Die Berichterstattung der französischen Medien zur Bundestagswahl muss für Präsident François Hollande und seine Regierungspolitiker ein Graus sein. Seit Wochen vergeht kaum ein Tag, an dem sie nicht vorgehalten bekommen, wie großartig es doch im Nachbarland Deutschland laufe. Niedrige Arbeitslosigkeit, hohe Wettbewerbsfähigkeit und eingehaltene Defizitziele – deswegen sei die konservative Bundeskanzlerin Angela Merkel so erfolgreich und werde voraussichtlich weiterregieren können, heißt es. Nur die im Gegensatz zu Frankreich rückläufige Bevölkerung wird meist als Problem genannt.

Bitter sind diese Berichte vor allem deshalb, weil die Konjunktur im eigenen Land weiter nicht richtig in Schwung kommt. Neben den Analysen über das starke Deutschland müssen die Franzosen lesen, dass die eigene Regierung ihre Ziele und Prognosen für 2014 erneut senken musste.

Wachstum von nur 0,9 Prozent

Die Wirtschaftsleistung dürfte den jüngsten Schätzungen zufolge lediglich um 0,9 Prozent zulegen. Damit wird auch die Neuverschuldung des Staates weit weniger zurückgefahren als zunächst versprochen. Der erwartete Rekordschuldenstand von 1,95 Billionen Euro entspreche einer Pro-Kopf-Staatsverschuldung von rund 30 000 Euro je Einwohner, rechnete die Zeitung «Le Figaro» jüngst vor.

Hinzu kommen immer neue Hiobsbotschaften über Stellenstreichungen bei Traditionsunternehmen wie Air France oder Michelin. Die Arbeitslosenzahlen erreichen derzeit monatlich neue Rekordstände. Die Quote lag zuletzt nach europäischen Vergleichszahlen bei 11,0 Prozent, in Deutschland hingegen nur bei 5,3 Prozent. 2012 sank die Kaufkraft wie seit 1984 nicht mehr. Friseure und Restaurantbetreiber bekommen dies bereits deutlich zu spüren.

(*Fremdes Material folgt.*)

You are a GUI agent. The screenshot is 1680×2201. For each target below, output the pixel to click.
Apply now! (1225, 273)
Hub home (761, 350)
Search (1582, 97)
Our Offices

Regierung spart nicht genug

Dass die Regierung genug gegen die horrende Verschuldung und die Wettbewerbsschwäche der Wirtschaft unternimmt, bezweifeln viele. Der Chef des größten Arbeitgeberverbandes Medef, Pierre Gattaz, erinnerte erst diese Woche wieder an die hohe Staatsausgabenquote. In Frankreich erreiche man einen Wert von 57 Prozent des Bruttoinlandsprodukts, während Deutschland bei lediglich 45 Prozent liege, monierte er. Bei einer Umfrage unter Kleinunternehmern gaben acht von zehn Teilnehmern an, die Sparbemühungen der Regierung für unzureichend zu halten.

Kaum anders werden in der Wirtschaft die bislang eingeleiteten Reformen für mehr Flexibilität bei Arbeitszeiten und Löhnen sowie die neuen Rentenpläne beurteilt. Selbst der linke Kulturmäzen Pierre Bergé, Mitgründer des Modehauses Yves Saint Laurent, kritisiert die hohe Abgabenlast und die Regierung. „Sie sendet in Richtung der Unternehmenswelt die falschen Signale aus“, kommentierte er jüngst nach Angaben des Magazins „L’Express“ und nannte einen möglichen Grund gleich mit: Kein einziger Minister habe jemals ein Unternehmen geführt.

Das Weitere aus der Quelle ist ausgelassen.